決して自分の欲望を彼らに押し付けるのではなく、彼らの誘いを受け止めて「そうなって」いくのだ。また、ズーたちはパートナーとの「対等性」を重視する。動物虐待に通じる「支配する側、される側」という関係ではない。「動物とのセックスは言葉での合意が取れないから、すべて性的な虐待」という意見もあるが、濱野さんが出会ったズーたちは、パートナーたちと意思疎通ができ、性的なケア(マスターベーション)もしていた。

私は読みながら、若いころ一緒に過ごしていたオスのポメラニアンをしきりに思い出していた。彼はよく私のナマ足にしがみついて腰を振っていた。あれは誘いだったのかしら(笑)私は飼い犬が飼い主にムラムラするなんて、考えもしなかったなぁ(…まぁ、フツーはそうよね…)

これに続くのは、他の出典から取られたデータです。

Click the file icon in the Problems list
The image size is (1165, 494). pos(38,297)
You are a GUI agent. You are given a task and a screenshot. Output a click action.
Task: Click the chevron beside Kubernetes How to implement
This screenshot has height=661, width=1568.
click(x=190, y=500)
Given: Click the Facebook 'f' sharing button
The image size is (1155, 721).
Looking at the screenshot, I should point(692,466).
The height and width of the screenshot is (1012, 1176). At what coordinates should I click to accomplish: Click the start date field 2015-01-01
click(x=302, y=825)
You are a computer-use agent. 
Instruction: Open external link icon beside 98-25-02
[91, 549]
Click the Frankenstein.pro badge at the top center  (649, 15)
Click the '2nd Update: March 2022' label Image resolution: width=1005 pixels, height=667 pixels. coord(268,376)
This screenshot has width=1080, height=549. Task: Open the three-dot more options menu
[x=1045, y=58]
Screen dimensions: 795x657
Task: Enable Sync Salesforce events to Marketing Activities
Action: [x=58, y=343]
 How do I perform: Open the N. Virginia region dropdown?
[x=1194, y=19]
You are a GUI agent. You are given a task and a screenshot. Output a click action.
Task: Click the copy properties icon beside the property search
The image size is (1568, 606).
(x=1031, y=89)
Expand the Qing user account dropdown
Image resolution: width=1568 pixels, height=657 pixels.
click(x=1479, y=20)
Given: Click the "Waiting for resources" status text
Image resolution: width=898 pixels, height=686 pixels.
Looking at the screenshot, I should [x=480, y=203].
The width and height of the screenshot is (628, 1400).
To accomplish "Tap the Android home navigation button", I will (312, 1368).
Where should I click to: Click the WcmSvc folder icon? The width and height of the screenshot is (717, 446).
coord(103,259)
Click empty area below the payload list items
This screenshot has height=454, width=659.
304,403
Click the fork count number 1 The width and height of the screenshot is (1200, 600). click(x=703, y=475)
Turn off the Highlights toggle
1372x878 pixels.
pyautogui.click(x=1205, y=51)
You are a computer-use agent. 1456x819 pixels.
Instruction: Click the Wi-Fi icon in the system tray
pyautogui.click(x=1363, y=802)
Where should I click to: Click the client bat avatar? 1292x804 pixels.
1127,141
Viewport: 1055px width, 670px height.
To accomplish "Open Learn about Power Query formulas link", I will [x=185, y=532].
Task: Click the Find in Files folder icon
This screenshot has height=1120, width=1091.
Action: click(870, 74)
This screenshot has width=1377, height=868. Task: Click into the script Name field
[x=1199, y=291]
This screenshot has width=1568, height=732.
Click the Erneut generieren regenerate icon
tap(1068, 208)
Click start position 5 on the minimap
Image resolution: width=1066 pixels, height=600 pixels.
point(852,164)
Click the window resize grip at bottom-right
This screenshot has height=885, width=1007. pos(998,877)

ズーの中には、自らのセクシュアリティーを選び取ってズーになった人もいる。ある男性は恋人(女性)とオスの犬との3者で、種や性別を超越した性愛の関係を結んでいた。彼らは自分たち三者の関係に、とても満足しているという。

著者はこう書いている。

ズーたちにとって、動物は動物でなければならない。彼らは人間の代替として動物を必要としているのではない。動物こそ彼らは癒やされ、ケアされている。初めから裏切りのない「愛」をくれる相手と、彼らは暮らしている

そういったズーたちの動物への愛について、著者はこう書いているのが印象的だ。

…ミヒャエル(濱野さんが出会ったズー)たちが話す愛は、愛というものの型通りのあり方をなぞっているように私は思えた。意地悪な言い方をすれば、反論を許さない愛を彼らは主張しているように思うのだ。

そして、こう書くのを私は同感しながら読んだ。

…ズーたちがロマンティックにパートナーとの愛を語れてしまうのは、相手が人間ではないからだと、私は感じてしまう。彼らの愛は、ある意味で最初から保証されている。特に犬は、人間に惜しみなく愛をくれる。彼らはいなくならない。彼らは常に人間を必要とする。


相手が初めから「裏切りのない愛」をくれる動物とだからこそ、成り立つ究極の関係ー。誰もが当たり前に、そのような性的指向を選択できる日がくるのかもしれない。